*Consegne*:
- a) Rispondi in base al testo sul padiglione islandese:
(i) Di quale nazionalità è l'artista Christoph Büchel?
(ii) Da quale anno la chiesa di Santa Maria della Misericordia è di proprietà privata?
(iii) Che cosa indica il mihrab?
- b) Trascrivi dal testo sul padiglione islandese tutto il tratto che va da "Inginocchiati a pregare" giù fino a "versetti del Corano.".
- c) Traduci in inglese questa frase del testo sul padiglione islandese: "È diventato un caso che sta interrogando la città il padiglione islandese della 56esima Biennale d’arte di Venezia."

*Testo fornito*:
┌────────
Inginocchiati a pregare Allah, dentro una chiesa. È diventato un caso che sta interrogando la città il padiglione islandese della 56esima Biennale d’arte di Venezia. Nel sestiere di Cannaregio l’artista svizzero-islandese Christoph Büchel, noto per le sue provocazioni politiche, ha affittato la chiesa di Santa Maria della Misericordia — di proprietà privata dal 1973, inutilizzata dal 1969 — trasformandola in una vera e propria moschea. Per entrare bisogna togliersi le scarpe e riporle nell’armadietto, le donne sono invitate a coprire il capo: all’interno c’è il mihrab, l’abside che indica la direzione della Mecca, ci sono i tappeti per la preghiera, e drappi a coprire i mosaici della croce sostituiti dai versetti del Corano.
└────────
*Elenco*:
┌────────
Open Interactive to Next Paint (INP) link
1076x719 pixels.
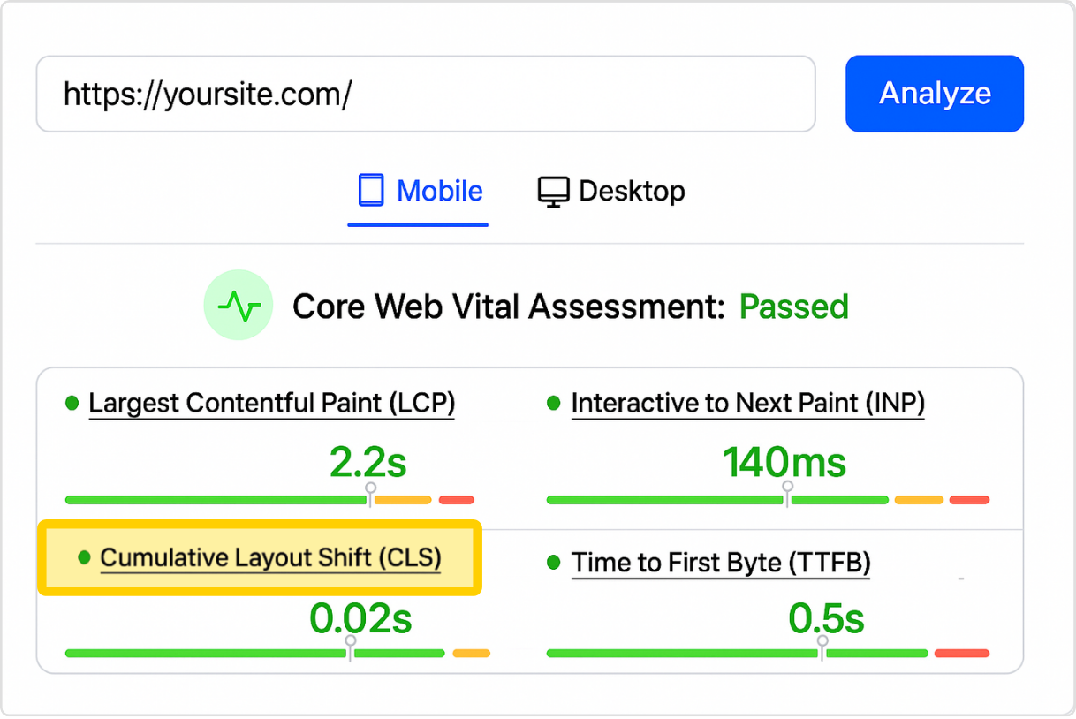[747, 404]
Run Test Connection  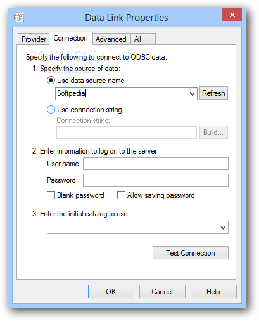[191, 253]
└────────
┌────────
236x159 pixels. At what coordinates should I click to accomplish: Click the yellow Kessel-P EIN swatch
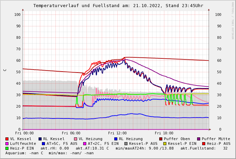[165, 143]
└────────
*Soluzioni*:
- a)
(i) Svizzero-islandese.
(ii) Dal 1973.
(iii) La direzione della Mecca.

- b)
Inginocchiati a pregare Allah, dentro una chiesa. È diventato un caso che sta interrogando la città il padiglione islandese della 56esima Biennale d’arte di Venezia. Nel sestiere di Cannaregio l’artista svizzero-islandese Christoph Büchel, noto per le sue provocazioni politiche, ha affittato la chiesa di Santa Maria della Misericordia — di proprietà privata dal 1973, inutilizzata dal 1969 — trasformandola in una vera e propria moschea. Per entrare bisogna togliersi le scarpe e riporle nell’armadietto, le donne sono invitate a coprire il capo: all’interno c’è il mihrab, l’abside che indica la direzione della Mecca, ci sono i tappeti per la preghiera, e drappi a coprire i mosaici della croce sostituiti dai versetti del Corano.

- c) The Icelandic pavilion at the 56th Venice Art Biennale has become a case that is raising questions across the city.